After a 27 year career in the City, Charles decided to enrol at Central Saint Martins to study MA Contemporary Photography, Practises and Philosophies in 2018.

Charles works with sculpture, printing and photography and he is particularly interested in the decline in cultural diversity and man’s impact on his environment which he has documented during his extensive travels.

About ‘Tien Shan Mountains’ – words by Charles Binns:

 In the summer of 2017 I decided to embark on one last adventure cycling through the Tien Shan Mountains in Kyrgyzstan on a mountain bike, alone and unsupported along a 1,000 km route that would take me, mainly off road, across some of the remoter valleys and high passes of this Central Asian Mountain range.

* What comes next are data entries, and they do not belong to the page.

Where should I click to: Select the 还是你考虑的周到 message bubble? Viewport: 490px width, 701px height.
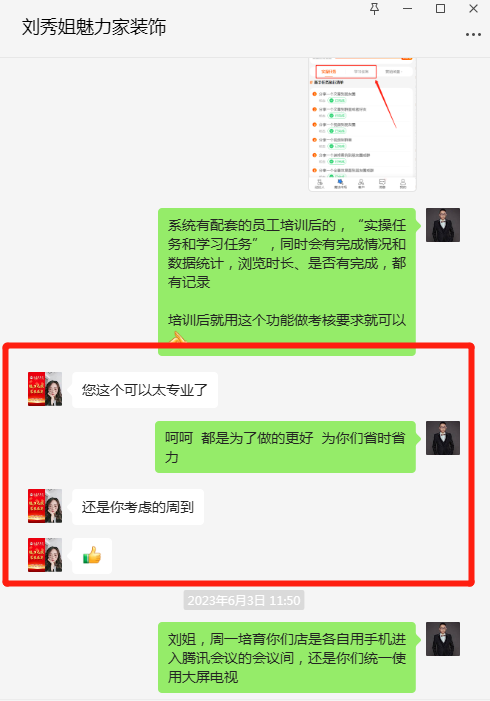pos(138,507)
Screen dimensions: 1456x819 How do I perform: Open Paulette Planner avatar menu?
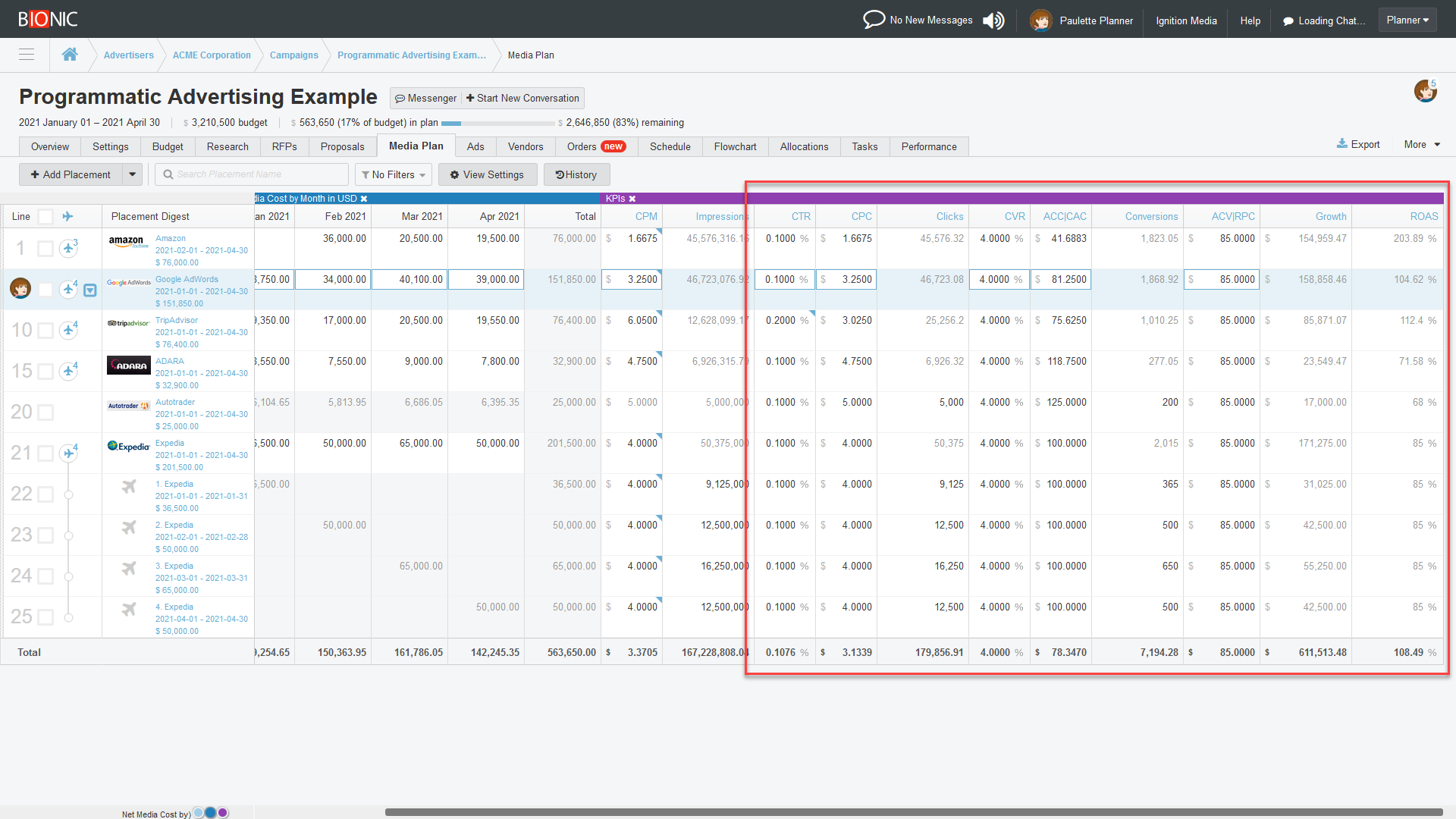pos(1040,20)
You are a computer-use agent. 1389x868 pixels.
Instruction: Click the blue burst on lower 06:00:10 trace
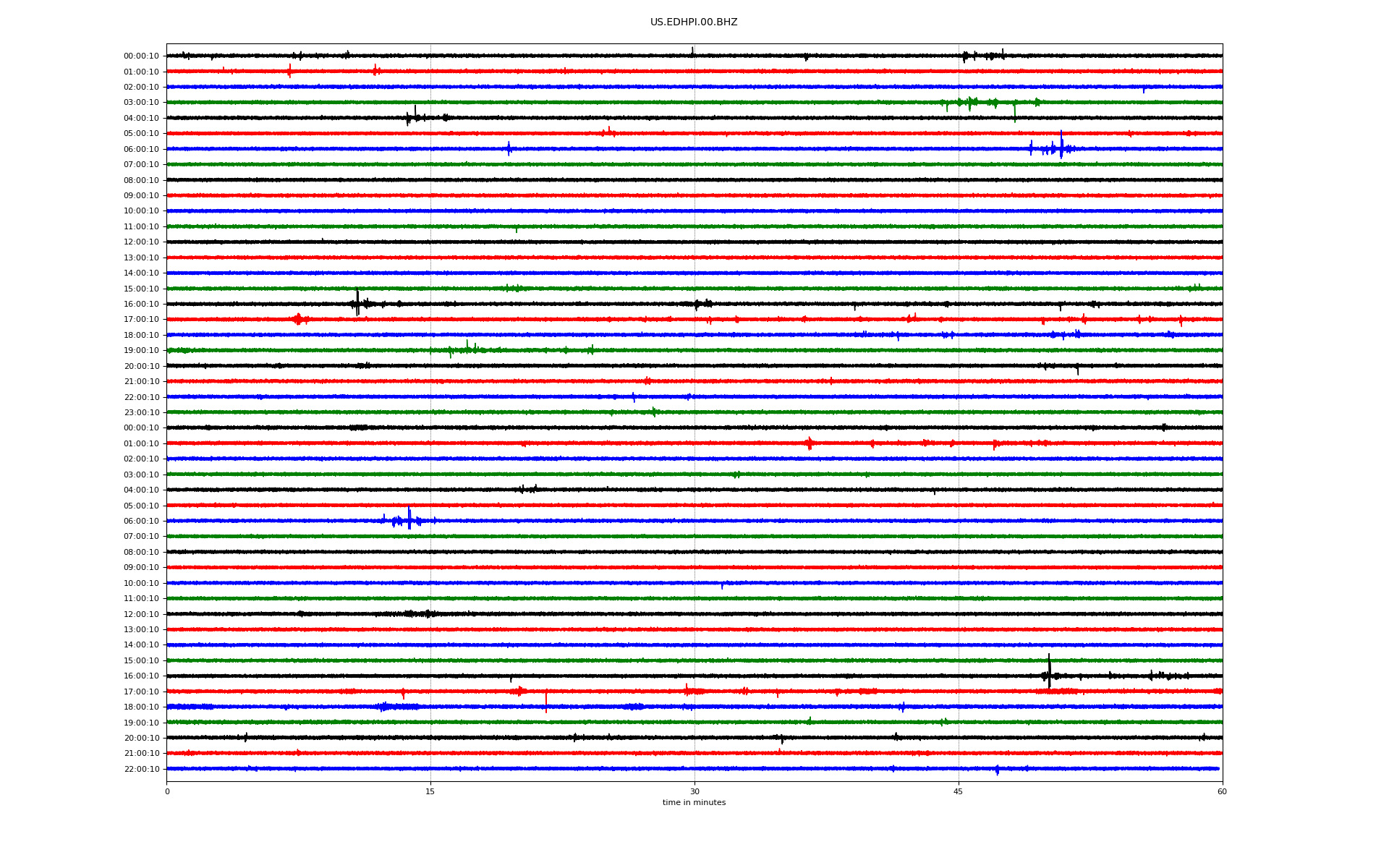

Tien Shan means Celestial Mountains and the range runs from the western edge of China, through Kyrgyzstan to the Kazakh plains. The range is famous for its jagged mountain peaks, its lush green valleys populated by nomadic herdsmen who move their horses and sheep up to the high pastures in summer time. The Kyrgyz herders spend the summers in round yurts, tending their animals and making kumis, fermented mare’s milk whose taste defies description.

I travelled light, carrying only the bare essentials and used a simple plastic holga to record my journey. As exhilaration merged with a state of exhaustion, I became less aware of the sublime beauty of my surroundings and more focussed on simple details of the landscape. A telegraph pole or eroded mausoleum would hold me in their spell and these are the images I started to capture.